◆ **Work to complete**
Return word for word the lines below, from the line containing "Where should I click to: Expand" through the line containing "Action: click(x=809, y=349)", both lines included.

◆ **Entries showing where items appear**
__________________________________________________
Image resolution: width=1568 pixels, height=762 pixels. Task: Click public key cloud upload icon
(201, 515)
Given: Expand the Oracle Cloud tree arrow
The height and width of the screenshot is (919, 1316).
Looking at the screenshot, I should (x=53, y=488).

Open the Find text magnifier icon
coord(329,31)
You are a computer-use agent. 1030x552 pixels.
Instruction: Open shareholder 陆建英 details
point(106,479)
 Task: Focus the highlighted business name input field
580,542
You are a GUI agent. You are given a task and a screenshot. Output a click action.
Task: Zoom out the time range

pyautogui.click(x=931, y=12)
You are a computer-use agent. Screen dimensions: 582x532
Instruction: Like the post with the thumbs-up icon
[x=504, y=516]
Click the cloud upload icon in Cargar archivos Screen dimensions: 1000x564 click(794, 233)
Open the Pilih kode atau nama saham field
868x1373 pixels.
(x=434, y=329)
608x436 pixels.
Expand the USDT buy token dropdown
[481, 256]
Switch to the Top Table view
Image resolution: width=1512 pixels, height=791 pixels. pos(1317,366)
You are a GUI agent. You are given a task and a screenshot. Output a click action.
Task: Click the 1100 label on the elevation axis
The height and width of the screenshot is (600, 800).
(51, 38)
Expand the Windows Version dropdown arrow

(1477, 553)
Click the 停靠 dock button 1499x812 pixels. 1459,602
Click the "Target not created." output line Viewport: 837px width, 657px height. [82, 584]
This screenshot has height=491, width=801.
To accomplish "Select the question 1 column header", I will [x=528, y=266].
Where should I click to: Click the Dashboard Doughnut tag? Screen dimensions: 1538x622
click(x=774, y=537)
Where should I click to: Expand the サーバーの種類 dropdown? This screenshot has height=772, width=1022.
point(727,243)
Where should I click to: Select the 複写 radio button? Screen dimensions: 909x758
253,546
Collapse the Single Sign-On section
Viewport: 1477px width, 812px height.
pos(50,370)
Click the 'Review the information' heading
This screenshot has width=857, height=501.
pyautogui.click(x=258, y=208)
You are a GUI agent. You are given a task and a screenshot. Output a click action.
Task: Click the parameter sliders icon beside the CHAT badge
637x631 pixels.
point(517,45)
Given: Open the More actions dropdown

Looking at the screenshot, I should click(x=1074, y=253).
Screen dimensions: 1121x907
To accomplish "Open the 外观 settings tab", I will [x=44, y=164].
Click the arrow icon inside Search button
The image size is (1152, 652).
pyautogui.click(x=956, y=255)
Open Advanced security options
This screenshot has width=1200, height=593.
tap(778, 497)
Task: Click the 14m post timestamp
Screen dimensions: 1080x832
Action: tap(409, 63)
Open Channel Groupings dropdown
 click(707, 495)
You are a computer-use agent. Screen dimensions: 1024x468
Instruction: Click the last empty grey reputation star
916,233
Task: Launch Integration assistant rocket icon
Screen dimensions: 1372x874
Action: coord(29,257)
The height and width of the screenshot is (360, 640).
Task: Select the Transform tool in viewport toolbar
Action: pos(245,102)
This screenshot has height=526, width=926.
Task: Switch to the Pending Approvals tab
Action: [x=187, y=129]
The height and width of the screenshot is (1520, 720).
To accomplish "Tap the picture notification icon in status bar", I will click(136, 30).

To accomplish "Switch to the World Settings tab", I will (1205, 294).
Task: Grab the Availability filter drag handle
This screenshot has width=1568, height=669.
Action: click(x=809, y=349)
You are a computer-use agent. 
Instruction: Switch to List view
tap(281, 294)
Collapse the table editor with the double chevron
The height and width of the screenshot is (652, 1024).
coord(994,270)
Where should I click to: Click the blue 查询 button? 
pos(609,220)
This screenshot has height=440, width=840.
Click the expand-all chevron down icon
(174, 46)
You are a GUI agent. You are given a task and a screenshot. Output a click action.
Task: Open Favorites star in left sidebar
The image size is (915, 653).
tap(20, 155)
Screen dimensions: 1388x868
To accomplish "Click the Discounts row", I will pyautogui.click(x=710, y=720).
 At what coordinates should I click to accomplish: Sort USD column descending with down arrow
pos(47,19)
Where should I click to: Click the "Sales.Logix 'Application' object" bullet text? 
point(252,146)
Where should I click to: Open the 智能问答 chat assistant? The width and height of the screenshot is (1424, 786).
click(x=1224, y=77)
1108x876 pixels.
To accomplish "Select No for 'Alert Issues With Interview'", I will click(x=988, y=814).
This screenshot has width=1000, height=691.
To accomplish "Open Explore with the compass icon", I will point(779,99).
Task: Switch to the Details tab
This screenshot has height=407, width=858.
__________________________________________________
◆ **Solution to the exercise**
Where should I click to: Expand the サーバーの種類 dropdown? This screenshot has height=772, width=1022.
point(727,243)
Where should I click to: Select the 複写 radio button? Screen dimensions: 909x758
253,546
Collapse the Single Sign-On section
Viewport: 1477px width, 812px height.
pos(50,370)
Click the 'Review the information' heading
This screenshot has width=857, height=501.
pyautogui.click(x=258, y=208)
You are a GUI agent. You are given a task and a screenshot. Output a click action.
Task: Click the parameter sliders icon beside the CHAT badge
637x631 pixels.
point(517,45)
Given: Open the More actions dropdown

Looking at the screenshot, I should click(x=1074, y=253).
Screen dimensions: 1121x907
To accomplish "Open the 外观 settings tab", I will [x=44, y=164].
Click the arrow icon inside Search button
The image size is (1152, 652).
pyautogui.click(x=956, y=255)
Open Advanced security options
This screenshot has width=1200, height=593.
tap(778, 497)
Task: Click the 14m post timestamp
Screen dimensions: 1080x832
Action: tap(409, 63)
Open Channel Groupings dropdown
 click(707, 495)
You are a computer-use agent. Screen dimensions: 1024x468
Instruction: Click the last empty grey reputation star
916,233
Task: Launch Integration assistant rocket icon
Screen dimensions: 1372x874
Action: coord(29,257)
The height and width of the screenshot is (360, 640).
Task: Select the Transform tool in viewport toolbar
Action: pos(245,102)
This screenshot has height=526, width=926.
Task: Switch to the Pending Approvals tab
Action: [x=187, y=129]
The height and width of the screenshot is (1520, 720).
To accomplish "Tap the picture notification icon in status bar", I will click(136, 30).

To accomplish "Switch to the World Settings tab", I will (1205, 294).
Task: Grab the Availability filter drag handle
This screenshot has width=1568, height=669.
Action: click(x=809, y=349)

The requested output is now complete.